= Rows on where targets appear =
.....
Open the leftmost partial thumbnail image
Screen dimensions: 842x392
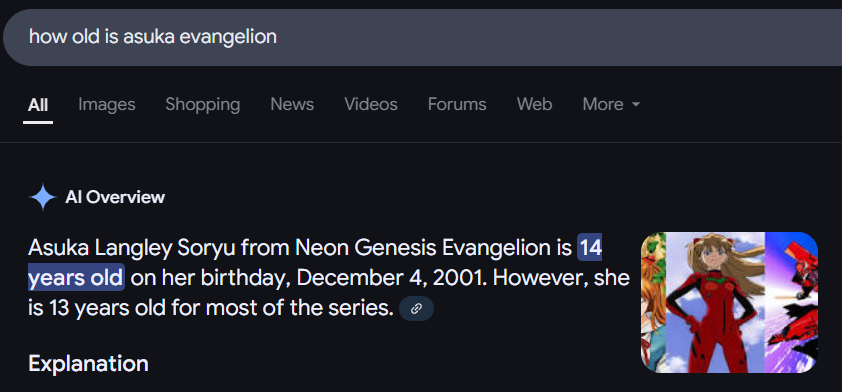[654, 302]
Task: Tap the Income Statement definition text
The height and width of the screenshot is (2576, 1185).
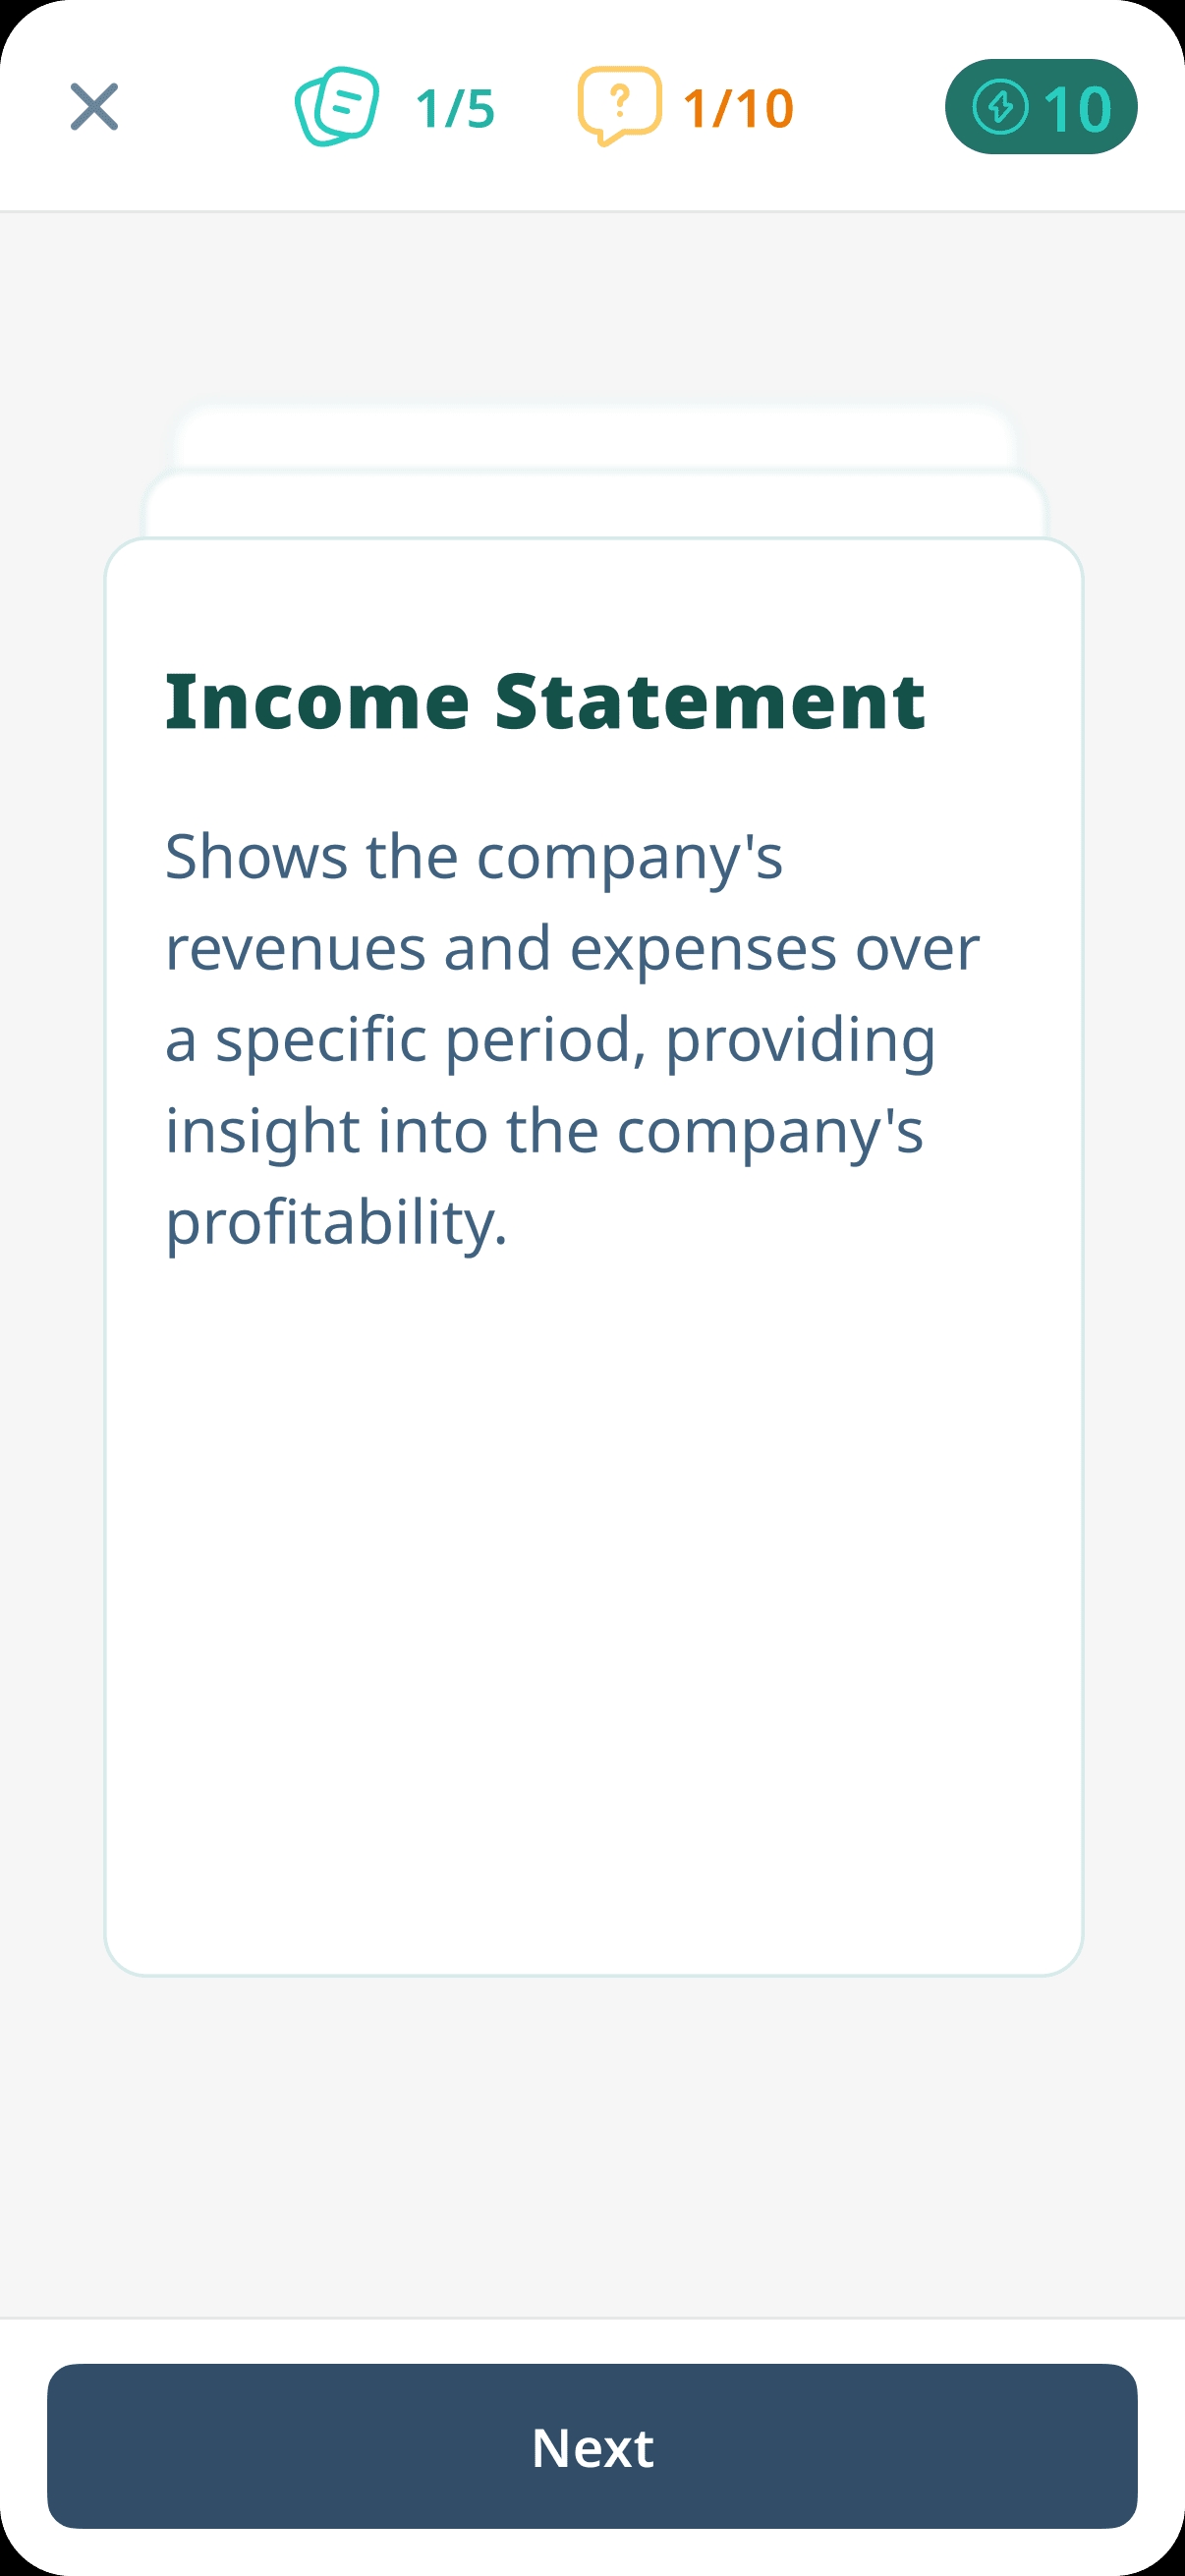Action: tap(572, 1038)
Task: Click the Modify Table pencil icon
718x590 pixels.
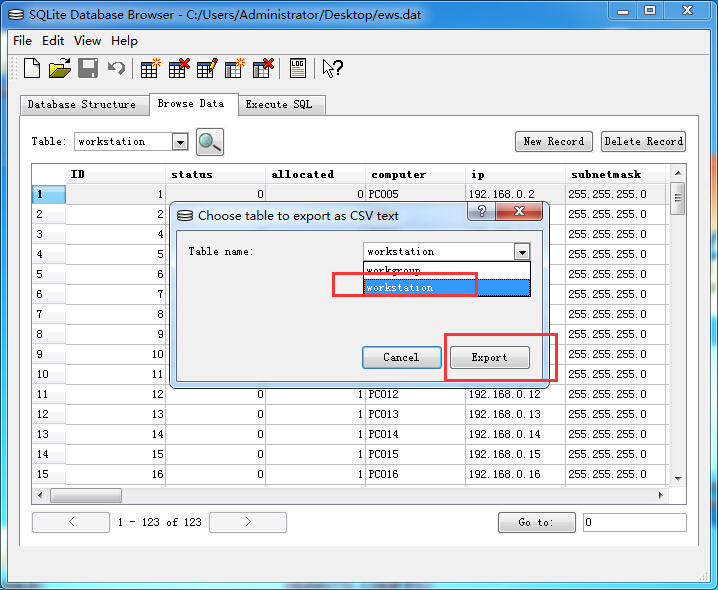Action: 207,68
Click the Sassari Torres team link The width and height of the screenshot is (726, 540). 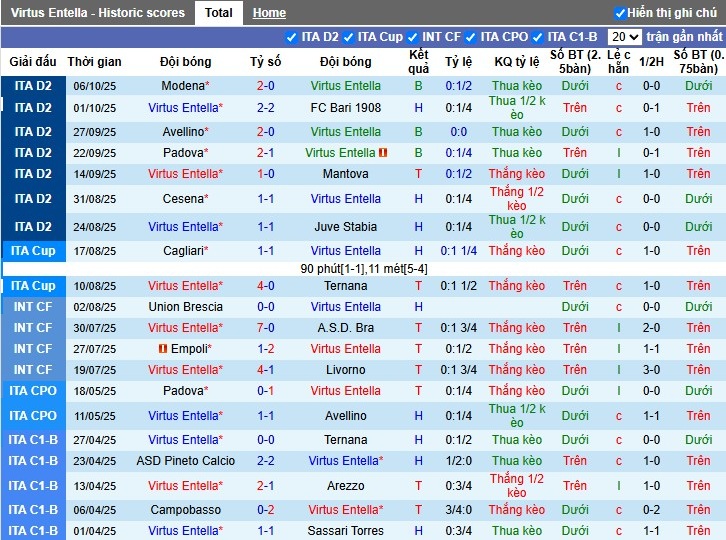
.....
Copy out the lines above exactly as they are, leaving out the pictures.

Open the leftmost partial thumbnail image
Screen dimensions: 842x392
[654, 302]
Task: Tap the Income Statement definition text
The height and width of the screenshot is (2576, 1185).
Action: tap(572, 1038)
Task: Click the Modify Table pencil icon
718x590 pixels.
Action: 207,68
Click the Sassari Torres team link The width and height of the screenshot is (726, 540). 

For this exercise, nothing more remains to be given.